More than 1 billion adolescent girls and women suffer from malnutrition today. The effects are passed down from mother to child. Malnourished mothers give birth to malnourished babies. These children suffer irreversible impacts on their brain development and futures.
It creates a cycle of chronic hunger.
Every country in the world is affected by malnutrition. It has developmental, economic, social and medical impacts for individuals and their families, for communities and for countries.
The good news:
We can end malnutrition.
This World Hunger Day, we’re shining a light on nutrition for new and expecting mothers. By investing in women, we can break the cycle of hunger and create a world where we all thrive.
8 common practices to ensure that mothers and their child thrive.
Providing education to women about the importance of proper nutrition, particularly during the first 1000 days of pregnancy and early motherhood, is essential. This includes understanding which foods are rich in essential nutrients and how to incorporate them into their diet.
Access to Nutritious Foods
Ensuring that pregnant and lactating women and young toddlers have access to various nutrient-dense foods is key. This may involve improving access to fresh fruits, vegetables, lean proteins, whole grains, and dairy products through subsidies, food assistance programs, or community gardens.
Encouraging regular prenatal check-ups allows healthcare providers to monitor the nutritional status of pregnant women and provide appropriate guidance and interventions.
In cases where women may not be able to obtain all the necessary nutrients from their diet alone, supplementation with vitamins and minerals such as folic acid, iron, calcium, and vitamin D may be beneficial.

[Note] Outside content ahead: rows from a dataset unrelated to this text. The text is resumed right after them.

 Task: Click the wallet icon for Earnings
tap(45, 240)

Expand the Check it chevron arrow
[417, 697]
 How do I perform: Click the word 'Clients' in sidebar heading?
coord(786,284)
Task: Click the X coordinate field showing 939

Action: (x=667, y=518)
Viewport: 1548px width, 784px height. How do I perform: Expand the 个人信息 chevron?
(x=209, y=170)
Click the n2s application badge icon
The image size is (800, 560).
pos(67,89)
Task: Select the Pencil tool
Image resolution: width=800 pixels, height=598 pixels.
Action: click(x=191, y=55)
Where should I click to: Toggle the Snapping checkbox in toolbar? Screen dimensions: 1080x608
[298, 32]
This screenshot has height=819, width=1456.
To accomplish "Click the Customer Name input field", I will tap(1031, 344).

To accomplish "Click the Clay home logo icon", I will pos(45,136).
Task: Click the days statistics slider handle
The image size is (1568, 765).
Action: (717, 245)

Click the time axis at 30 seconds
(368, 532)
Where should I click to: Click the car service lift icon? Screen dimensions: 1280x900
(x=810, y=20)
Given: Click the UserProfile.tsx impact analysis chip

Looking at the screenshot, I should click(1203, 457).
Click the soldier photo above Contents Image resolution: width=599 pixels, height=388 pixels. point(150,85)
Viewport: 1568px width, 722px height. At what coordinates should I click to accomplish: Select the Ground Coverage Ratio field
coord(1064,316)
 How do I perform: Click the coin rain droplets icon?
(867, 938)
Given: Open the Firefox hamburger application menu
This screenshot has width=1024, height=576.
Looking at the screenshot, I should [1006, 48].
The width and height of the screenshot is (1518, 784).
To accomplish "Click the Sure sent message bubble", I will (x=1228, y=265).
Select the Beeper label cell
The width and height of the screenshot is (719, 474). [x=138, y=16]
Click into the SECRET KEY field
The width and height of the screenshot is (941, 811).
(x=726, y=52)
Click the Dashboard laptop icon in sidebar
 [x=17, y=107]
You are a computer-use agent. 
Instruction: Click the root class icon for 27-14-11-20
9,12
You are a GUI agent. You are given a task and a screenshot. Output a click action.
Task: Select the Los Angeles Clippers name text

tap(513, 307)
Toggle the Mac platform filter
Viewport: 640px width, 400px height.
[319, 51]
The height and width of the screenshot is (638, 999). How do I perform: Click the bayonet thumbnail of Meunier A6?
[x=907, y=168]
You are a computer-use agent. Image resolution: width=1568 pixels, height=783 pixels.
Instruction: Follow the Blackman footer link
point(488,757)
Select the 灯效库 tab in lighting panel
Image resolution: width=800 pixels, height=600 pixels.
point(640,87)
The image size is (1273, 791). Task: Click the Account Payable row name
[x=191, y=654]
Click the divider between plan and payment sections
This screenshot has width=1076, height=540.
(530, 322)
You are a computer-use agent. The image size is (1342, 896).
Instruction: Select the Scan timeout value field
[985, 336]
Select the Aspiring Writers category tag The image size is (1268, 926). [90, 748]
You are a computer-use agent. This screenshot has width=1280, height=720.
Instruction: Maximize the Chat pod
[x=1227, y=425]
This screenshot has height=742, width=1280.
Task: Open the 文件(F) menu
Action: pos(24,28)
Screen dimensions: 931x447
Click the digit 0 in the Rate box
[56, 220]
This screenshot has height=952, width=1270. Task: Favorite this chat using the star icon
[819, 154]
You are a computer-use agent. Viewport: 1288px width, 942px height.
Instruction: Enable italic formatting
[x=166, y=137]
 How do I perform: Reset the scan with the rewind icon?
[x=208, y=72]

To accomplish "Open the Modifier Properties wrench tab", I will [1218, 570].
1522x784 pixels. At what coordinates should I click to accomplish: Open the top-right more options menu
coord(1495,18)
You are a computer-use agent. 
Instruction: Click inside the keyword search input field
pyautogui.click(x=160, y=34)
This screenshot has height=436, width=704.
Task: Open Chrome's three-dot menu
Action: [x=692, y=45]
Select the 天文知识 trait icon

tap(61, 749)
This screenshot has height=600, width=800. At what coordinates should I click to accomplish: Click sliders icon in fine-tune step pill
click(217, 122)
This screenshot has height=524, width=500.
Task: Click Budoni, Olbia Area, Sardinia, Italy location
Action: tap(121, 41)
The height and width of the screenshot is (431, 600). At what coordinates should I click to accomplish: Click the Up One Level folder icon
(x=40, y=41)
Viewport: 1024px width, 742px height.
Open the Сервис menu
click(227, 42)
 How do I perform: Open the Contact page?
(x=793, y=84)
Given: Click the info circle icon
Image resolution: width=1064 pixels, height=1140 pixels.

Encouraging and supporting breastfeeding
Breast milk provides essential nutrients and antibodies that help protect infants from illness and malnutrition. Breastfeeding also reduces the risk of potentially deadly diarrheal diseases in infants, particularly in regions where clean water is scarce.
Community Support and Empowerment
Creating supportive communities where women feel empowered to make healthy choices during pregnancy and lactation can be beneficial. This may involve mother support groups, community centers, or peer-to-peer networks where women can share experiences and knowledge about nutrition and motherhood.
Addressing Socioeconomic Factors
Addressing underlying socioeconomic factors such as poverty, food insecurity, and lack of access to healthcare and education can help alleviate barriers to proper nutrition for pregnant and lactating women.
Policy and Advocacy
Advocating for policies that prioritize maternal and child nutrition, such as maternity leave policies, support for breastfeeding mothers in the workplace, and programs that provide access to nutritious foods, can help address systemic issues contributing to maternal malnutrition.